- _Text segment_

┏━━

Training A Small Emotional Vision Language Model for Visual Art Comprehension

TL;DR

This work tackles visual-art emotion understanding by predicting an emotion category and generating emotion-grounded explanations. It introduces SEVLM, a small vision-language model that incorporates Valence-Arousal-Dominance (VAD) emotion modeling into input embeddings and loss, plus a VAD head and a ternary contrastive head to align image, emotion, and explanation. Empirical results on ArtEmis v1.0 and v2.0 show SEVLM outperforms state-of-the-art small models and remains competitive with fine-tuned large models like LLaVA-FT and GPT4(V), all while running efficiently on a single RTX 2080 Ti. The work demonstrates that integrating expert psychological knowledge into compact models can yield subjective, human-aligned explanations with strong practical impact and broad applicability beyond artworks.

Abstract

This paper develops small vision language models to understand visual art, which, given an art work, aims to identify its emotion category and explain this prediction with natural language. While small models are computationally efficient, their capacity is much limited compared with large models. To break this trade-off, this paper builds a small emotional vision language model (SEVLM) by emotion modeling and input-output feature alignment. On the one hand, based on valence-arousal-dominance (VAD) knowledge annotated by psychology experts, we introduce and fuse emotional features derived through VAD dictionary and a VAD head to align VAD vectors of predicted emotion explanation and the ground truth. This allows the vision language model to better understand and generate emotional texts, compared with using traditional text embeddings alone. On the other hand, we design a contrastive head to pull close embeddings of the image, its emotion class, and explanation, which aligns model outputs and inputs. On two public affective explanation datasets, we show that the proposed techniques consistently improve the visual art understanding performance of baseline SEVLMs. Importantly, the proposed model can be trained and evaluated on a single RTX 2080 Ti while exhibiting very strong performance: it not only outperforms the state-of-the-art small models but is also competitive compared with LLaVA 7B after fine-tuning and GPT4(V). The code is available at https://github.com/BetterZH/SEVLM-code.

Figures (10)

• Figure 1: Examples comparing different methods of predicting emotion class and explaining why this emotion is evoked given an art image on both ArtEmis v1.0 test set and ArtEmis v2.0 Combined test set. Three models are compared: SAT achlioptas2021artemis, NLX-GPT2 sammani2022nlx, and our method. In both examples, the explanations from existing methods are misaligned with the emotion label or the art image, but our method gives superior results. Green fonts indicate incorrect emotion classification results; red texts indicate large discrepancies between the semantics of explanations and visual content; blue texts denote that the emotion of the explanations does not correspond to the predicted category. Our design in \ref{['sec: Proposed Improvements']} aims to alleviate these problems.

┗━━

- _What you are asked to do_
Extend the page on training a small emotional vision language model for visual art comprehension, starting right after its final sentence. The entries that come next have nothing to do with this text.

- _Dataset entries_
┏━━

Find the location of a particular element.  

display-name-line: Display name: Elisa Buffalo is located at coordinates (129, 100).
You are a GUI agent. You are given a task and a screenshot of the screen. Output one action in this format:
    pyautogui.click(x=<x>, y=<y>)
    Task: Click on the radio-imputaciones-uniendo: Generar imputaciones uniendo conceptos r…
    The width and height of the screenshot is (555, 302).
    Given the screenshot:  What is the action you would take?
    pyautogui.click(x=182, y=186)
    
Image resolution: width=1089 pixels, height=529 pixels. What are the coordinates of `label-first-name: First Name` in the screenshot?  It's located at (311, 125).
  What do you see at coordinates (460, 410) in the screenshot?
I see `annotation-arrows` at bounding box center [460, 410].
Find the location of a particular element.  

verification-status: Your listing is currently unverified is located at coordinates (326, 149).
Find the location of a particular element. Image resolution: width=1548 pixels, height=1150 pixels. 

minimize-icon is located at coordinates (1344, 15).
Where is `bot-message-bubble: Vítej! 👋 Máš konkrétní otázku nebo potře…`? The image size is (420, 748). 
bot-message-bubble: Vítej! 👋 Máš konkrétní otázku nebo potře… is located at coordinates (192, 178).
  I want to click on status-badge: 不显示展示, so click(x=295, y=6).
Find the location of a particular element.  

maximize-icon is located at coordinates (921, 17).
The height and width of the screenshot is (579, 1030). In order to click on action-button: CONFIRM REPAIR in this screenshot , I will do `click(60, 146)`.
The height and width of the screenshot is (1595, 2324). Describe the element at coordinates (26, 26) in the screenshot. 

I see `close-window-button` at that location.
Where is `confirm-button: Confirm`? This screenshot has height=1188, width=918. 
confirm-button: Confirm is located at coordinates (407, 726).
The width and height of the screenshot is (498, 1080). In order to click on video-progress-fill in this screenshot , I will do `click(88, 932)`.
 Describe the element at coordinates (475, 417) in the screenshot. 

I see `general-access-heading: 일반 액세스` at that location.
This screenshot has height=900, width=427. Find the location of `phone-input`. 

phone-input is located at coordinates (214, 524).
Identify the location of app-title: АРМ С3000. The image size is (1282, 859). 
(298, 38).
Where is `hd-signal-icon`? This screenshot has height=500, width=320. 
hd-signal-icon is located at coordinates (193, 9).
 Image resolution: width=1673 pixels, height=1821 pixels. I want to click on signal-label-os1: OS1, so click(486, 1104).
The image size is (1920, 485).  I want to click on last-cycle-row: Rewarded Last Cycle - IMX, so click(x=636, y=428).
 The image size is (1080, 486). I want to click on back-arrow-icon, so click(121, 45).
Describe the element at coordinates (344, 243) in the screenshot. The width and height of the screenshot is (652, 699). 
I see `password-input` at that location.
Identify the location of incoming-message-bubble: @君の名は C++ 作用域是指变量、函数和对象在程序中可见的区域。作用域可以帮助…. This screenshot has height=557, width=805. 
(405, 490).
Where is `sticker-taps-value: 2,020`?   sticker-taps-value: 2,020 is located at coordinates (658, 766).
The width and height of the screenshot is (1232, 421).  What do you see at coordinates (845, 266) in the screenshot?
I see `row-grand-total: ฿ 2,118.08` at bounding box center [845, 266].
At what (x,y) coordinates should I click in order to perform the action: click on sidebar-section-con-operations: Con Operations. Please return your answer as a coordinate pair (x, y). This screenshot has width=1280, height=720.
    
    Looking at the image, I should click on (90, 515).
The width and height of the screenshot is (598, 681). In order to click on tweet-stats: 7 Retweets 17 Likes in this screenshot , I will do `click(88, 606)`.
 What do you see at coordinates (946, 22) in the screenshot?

┗━━

- _Written answer_
• Figure 2: Overview and comparison between the baseline model (a) and the proposed model (b). The gray boxes in (a) and (b) are the same: an art image, a prompt, and an explanation are used as input to GPT2 and then a language head, which will output an emotion class and corresponding explanations. The green boxes in (b) denote our technical contributions. We use a VAD dictionary to provide emotion features which is complementary to the standard text embeddings. Moreover, we design a VAD head and a contrastive head to facilitate emotion learning and feature alignment among the image, emotion class and explanation, respectively.
• Figure 3: Depicting VAD vectors of example words in the 3-dim space.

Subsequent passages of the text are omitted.